Century Arms International unveiled its new line-up for 2015 earlier this month to select media and while most of the new products are AK-centric, the company has more than just AK rifles up their sleeves.
The Century-made Hungarian hybrid runs great no matter how dirty it gets. (Photo: Jim Grant)
AK63D – MSRP: $699
The first product unveiled is a mutt rifle. A combination of Century’s home-brewed C39 all-American AK and the Hungarian SA-85M, the AK63D is a strange amalgamation of East meets West.
Although Hungary’s SA-85M rifles are based on the stamped AKMs, the AK63D is built on Century’s C39 milled receiver. This 7.62x39mm caliber AK features an underfolding stock and feeds from standard AK47 magazines. The furniture is blonde surplus and so is the pistol grip. The AK63 will begin shipping soon.
The LMG-inspired C39 RPK includes a handsomely finished club-style stock, bipod and 20 inch barrel (Photo: Jim Grant)
C39 RPK – MSRP: $1299
At the 2014 National Rifle Association show in Indianapolis, Century teased the development of a long-barrel RPK-style C39 variant. Due to a lack of updates on the product’s development, many believed the American made RPK wouldn’t see the light of day. Thankfully, the Tennessee event proved the LMG-inspired product isn’t vaporware.

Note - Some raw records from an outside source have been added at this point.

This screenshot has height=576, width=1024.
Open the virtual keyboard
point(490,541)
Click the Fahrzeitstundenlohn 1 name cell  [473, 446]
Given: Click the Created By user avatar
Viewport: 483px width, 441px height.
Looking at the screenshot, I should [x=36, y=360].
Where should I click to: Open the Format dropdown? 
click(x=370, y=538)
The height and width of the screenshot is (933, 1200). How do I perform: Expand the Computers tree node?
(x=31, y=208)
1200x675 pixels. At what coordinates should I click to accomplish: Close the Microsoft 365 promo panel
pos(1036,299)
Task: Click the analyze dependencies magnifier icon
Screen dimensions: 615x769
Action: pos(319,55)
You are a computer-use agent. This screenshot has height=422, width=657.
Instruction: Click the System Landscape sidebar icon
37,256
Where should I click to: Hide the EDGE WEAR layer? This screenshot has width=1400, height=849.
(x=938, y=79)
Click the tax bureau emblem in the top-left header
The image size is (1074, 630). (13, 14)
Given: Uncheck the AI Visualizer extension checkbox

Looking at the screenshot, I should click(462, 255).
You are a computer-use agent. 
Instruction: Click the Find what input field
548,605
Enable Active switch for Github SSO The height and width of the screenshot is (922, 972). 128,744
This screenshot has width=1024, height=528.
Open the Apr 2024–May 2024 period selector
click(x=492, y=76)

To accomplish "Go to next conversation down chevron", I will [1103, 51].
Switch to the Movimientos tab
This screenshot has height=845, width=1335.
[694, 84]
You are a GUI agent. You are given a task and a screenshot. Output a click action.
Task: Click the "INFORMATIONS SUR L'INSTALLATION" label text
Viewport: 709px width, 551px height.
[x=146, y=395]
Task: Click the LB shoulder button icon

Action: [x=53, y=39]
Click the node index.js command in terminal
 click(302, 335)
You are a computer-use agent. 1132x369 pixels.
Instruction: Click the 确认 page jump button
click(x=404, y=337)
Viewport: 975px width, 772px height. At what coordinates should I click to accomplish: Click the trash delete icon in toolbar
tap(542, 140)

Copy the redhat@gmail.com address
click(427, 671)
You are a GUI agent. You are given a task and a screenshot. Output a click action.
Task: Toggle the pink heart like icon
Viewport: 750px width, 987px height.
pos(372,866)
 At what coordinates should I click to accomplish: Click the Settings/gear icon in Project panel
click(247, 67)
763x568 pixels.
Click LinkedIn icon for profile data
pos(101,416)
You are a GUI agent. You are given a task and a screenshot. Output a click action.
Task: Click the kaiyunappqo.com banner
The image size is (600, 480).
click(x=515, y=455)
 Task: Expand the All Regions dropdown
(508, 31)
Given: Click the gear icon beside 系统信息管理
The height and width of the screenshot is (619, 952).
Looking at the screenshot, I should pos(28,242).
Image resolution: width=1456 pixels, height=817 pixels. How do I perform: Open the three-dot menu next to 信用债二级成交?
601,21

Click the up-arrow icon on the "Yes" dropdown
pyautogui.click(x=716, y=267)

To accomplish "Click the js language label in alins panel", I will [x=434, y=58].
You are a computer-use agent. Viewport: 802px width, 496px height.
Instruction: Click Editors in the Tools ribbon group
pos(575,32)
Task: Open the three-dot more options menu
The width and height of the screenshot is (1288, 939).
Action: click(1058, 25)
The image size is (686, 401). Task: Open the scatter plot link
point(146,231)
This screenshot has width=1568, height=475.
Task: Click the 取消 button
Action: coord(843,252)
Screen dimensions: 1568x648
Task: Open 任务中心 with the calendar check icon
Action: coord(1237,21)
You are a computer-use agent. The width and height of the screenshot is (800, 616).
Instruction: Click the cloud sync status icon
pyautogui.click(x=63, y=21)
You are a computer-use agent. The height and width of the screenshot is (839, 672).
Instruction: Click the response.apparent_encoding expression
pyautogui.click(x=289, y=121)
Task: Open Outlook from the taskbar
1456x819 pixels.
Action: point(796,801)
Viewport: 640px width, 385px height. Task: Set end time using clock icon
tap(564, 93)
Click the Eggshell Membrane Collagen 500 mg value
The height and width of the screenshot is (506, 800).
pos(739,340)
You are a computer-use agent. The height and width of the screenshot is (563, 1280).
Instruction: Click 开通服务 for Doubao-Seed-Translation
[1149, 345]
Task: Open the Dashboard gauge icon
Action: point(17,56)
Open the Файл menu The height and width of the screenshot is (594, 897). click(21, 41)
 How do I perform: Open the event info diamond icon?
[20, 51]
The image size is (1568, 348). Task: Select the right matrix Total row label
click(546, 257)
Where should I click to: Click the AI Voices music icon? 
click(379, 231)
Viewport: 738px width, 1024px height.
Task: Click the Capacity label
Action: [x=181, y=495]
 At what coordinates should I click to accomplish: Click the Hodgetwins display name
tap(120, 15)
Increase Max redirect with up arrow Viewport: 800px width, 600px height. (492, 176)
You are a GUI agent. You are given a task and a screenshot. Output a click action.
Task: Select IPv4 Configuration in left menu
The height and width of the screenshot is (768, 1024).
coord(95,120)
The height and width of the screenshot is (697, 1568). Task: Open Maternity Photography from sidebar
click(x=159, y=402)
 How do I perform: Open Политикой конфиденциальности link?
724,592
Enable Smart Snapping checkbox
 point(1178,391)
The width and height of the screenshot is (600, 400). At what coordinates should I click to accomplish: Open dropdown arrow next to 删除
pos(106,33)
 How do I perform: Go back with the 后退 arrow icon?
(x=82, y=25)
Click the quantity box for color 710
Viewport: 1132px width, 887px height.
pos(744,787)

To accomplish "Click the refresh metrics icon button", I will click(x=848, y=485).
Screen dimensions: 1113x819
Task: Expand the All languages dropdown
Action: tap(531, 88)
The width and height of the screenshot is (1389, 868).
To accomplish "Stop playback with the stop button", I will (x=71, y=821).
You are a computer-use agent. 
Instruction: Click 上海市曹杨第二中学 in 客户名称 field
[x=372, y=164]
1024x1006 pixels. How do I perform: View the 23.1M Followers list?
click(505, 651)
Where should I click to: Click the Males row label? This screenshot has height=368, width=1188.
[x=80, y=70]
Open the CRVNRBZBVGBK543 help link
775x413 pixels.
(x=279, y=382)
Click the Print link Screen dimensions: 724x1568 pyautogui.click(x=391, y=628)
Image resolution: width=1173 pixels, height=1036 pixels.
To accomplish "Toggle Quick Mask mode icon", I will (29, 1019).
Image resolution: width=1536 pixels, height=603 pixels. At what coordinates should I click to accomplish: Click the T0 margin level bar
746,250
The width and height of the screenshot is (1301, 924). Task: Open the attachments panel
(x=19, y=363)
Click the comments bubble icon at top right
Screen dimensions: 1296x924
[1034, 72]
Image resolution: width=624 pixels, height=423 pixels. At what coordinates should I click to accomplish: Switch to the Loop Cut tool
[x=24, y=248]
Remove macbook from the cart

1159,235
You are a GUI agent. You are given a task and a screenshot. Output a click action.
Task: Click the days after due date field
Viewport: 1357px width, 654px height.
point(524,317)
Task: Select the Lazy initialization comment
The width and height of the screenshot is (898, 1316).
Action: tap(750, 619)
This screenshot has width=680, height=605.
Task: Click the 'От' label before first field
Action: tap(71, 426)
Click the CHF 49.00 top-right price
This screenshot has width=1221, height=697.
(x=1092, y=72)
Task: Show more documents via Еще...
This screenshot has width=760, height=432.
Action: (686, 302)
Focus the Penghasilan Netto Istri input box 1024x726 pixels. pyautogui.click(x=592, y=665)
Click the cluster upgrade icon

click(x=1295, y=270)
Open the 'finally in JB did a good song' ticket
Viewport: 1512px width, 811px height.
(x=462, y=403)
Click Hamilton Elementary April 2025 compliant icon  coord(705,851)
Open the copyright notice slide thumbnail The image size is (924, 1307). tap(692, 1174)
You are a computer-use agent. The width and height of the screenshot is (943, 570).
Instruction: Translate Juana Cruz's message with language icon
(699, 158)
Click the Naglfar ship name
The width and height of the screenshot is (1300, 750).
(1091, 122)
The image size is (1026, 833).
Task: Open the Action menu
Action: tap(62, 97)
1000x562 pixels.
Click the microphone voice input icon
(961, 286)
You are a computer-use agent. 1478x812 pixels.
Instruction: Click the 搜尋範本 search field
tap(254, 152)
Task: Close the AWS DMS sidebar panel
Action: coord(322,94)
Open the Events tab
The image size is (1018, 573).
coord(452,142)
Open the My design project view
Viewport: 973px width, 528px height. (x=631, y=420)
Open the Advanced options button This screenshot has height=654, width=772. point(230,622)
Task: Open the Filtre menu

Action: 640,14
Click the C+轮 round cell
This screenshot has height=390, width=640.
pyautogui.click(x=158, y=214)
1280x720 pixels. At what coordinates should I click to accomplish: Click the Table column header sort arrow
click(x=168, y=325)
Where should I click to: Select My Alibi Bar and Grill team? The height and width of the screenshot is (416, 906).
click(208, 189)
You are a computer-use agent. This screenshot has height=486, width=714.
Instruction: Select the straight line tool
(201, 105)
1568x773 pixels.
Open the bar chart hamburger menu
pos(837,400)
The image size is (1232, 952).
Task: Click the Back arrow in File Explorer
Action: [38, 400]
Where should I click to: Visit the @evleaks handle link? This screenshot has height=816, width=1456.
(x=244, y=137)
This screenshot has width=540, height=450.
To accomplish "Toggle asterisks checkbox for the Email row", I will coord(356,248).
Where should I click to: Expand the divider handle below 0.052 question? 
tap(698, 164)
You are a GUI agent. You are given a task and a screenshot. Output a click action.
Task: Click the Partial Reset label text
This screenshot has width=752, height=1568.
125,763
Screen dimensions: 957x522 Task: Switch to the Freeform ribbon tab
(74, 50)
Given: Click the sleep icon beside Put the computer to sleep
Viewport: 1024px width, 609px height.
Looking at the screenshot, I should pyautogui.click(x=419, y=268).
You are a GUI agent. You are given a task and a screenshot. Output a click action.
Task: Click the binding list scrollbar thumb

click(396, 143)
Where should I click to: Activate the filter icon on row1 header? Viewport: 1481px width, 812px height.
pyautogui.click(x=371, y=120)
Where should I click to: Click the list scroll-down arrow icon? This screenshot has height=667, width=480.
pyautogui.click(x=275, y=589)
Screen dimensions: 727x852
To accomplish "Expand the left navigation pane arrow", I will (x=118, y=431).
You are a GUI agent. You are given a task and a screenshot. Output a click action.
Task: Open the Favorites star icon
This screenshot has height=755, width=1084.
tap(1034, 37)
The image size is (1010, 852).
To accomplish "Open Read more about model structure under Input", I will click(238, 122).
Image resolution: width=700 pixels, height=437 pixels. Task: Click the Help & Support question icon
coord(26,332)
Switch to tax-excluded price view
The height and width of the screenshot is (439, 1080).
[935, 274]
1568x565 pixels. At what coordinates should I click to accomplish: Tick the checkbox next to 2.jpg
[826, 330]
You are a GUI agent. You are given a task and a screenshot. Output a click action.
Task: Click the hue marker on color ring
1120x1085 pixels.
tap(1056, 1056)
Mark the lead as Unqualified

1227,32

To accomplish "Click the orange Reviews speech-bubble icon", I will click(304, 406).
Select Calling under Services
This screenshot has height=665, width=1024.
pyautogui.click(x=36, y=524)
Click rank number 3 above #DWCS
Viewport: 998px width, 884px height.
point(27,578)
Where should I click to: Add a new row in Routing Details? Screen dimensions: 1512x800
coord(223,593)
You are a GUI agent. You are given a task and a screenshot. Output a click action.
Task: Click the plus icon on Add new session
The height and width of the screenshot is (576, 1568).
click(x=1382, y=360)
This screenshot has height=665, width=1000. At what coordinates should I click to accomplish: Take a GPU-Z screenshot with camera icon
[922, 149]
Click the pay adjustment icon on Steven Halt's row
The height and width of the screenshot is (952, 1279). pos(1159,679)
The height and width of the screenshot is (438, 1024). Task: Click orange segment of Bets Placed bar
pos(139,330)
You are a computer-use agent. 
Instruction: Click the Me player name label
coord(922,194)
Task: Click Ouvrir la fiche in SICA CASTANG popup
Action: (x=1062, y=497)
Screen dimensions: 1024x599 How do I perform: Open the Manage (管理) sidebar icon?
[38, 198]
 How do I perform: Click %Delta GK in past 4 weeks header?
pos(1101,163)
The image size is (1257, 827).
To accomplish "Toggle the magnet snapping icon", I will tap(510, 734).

Built on a hybrid C39 V1, V2 receiver, the RPK features a chrome-lined ESS-manufactured barrel for longevity and a phosphate finish for a more militaristic appearance. Century’s RPK ships with two Magpul 30-round magazines and a detachable bipod. Due to its limited production of 1,200 units and the semi-custom work involved in its construction, the 7.62x39mm faux squad automatic has a steep MSRP of $1,299. Look for it Spring 2015.
Century’s take on the German battle rifle is marketed to the everyman. (Photo: Jim Grant)
C308 CETME/G3 Hybrid – MSRP: $699
More than a decade after Century imported budget-priced CETME rifles, they’re still held as examples of Century’s inability to build proper firearms. Despite Century CETME rifles being a hodgepodge of Special Weapons and military surplus parts, the blame is laid solely with CAI. The majority of the over-stated issues stem from the system’s difficult-to-headspace action.
Seeking to remedy this, Century enlisted the help of the engineers intimately familiar with roller-delayed. Marketed as a no-frills, entry-level battle rifle, the C308 lacks the iconic diopter sights of true G3 rifles in favor of a simple aperture flip-sight.
The C308 feeds from standard G3 magazines and is threaded for AR10 muzzle devices. Includes two 20-round magazines and a five-rounder. ETA: 2015.
The V2 variant of the C39 includes nice aesthetic changes like a palm-swelled handguard and correct iron sights. (Photo: Jim Grant)
C39 V2 – MSRP: $799
When the C39 landed in early 2014, shooters looking for an affordable milled AK were overjoyed. Feeding from common inexpensive AK47 magazines, the 7.62x39mm all-American carbine was a hit. Though not everyone was thrilled with the C39, especially purists.
In response, the engineers at Century updated its C39 rifle to a V2 configuration. The V2 still features a heavy-duty milled receiver but now is finished in black nitrate and accepts standard AKM furniture.
Century purports the new C39 V2 is capable of sub two MOA groups with hand-loads. Due to the limited size of the test range, I was unable to verify these claims. Look for the V2 January 2015.
Century’s all-American stamped AK puts previously imported guns like the WASR to shame. (Photo: Jim Grant)
RAS-47 – MSRP: $699
Although the majority of Century’s new AK products feature a milled receiver, in 2015 the company is releasing a stamped rifle as well, the RAS-47.
Featuring a standard 1 millimeter-thick receiver, reinforced dust cover and ESS-made barrel, the RAS-47 is the first 100 percent U.S.-made stamped AKM.
Although like the C39 rifles it lacks a bayonet lug, it will include a side-rail for mounting optics. A feature still absent on the milled offerings from Century. The RAS-47 ships soon.
An upgraded version of the TP9, the SA has a vastly improved trigger and feeds from 18 or 20 -round magazines. (Photo: Jim Grant)
TP9SA – MSRP: $399
The unexpected star of the show is the Canik TP9SA 9mm pistol. Feeding from a 18 or 20-round magazine, the TP9SA is the single action only, polymer-framed semi-automatic handgun of choice for the Turkish military.
Retailing for $399, the TP9SA looks and feels like hybrid of the HK VP9, Walther PPQ and Glock 17. The TP9SA ships with two 18-round magazines and a kydex holster. It should be hitting shelves now.
Although trigger time with Century’s new offerings was limited, writers were able to fire hundreds of rounds through each model. While they all felt, function and shot great, the real stars of the show were the C308 rifle and TP9SA pistol.
The C308 harkens back the days of affordable CETME rifles without the reliability issues and the TP9SA shows that Century is more forward-thinking than most would believe. Though companies like Glock, Ruger and Smith & Wesson might not take Century Arms seriously now, they should if they don’t want to lose a chunk of the market to them.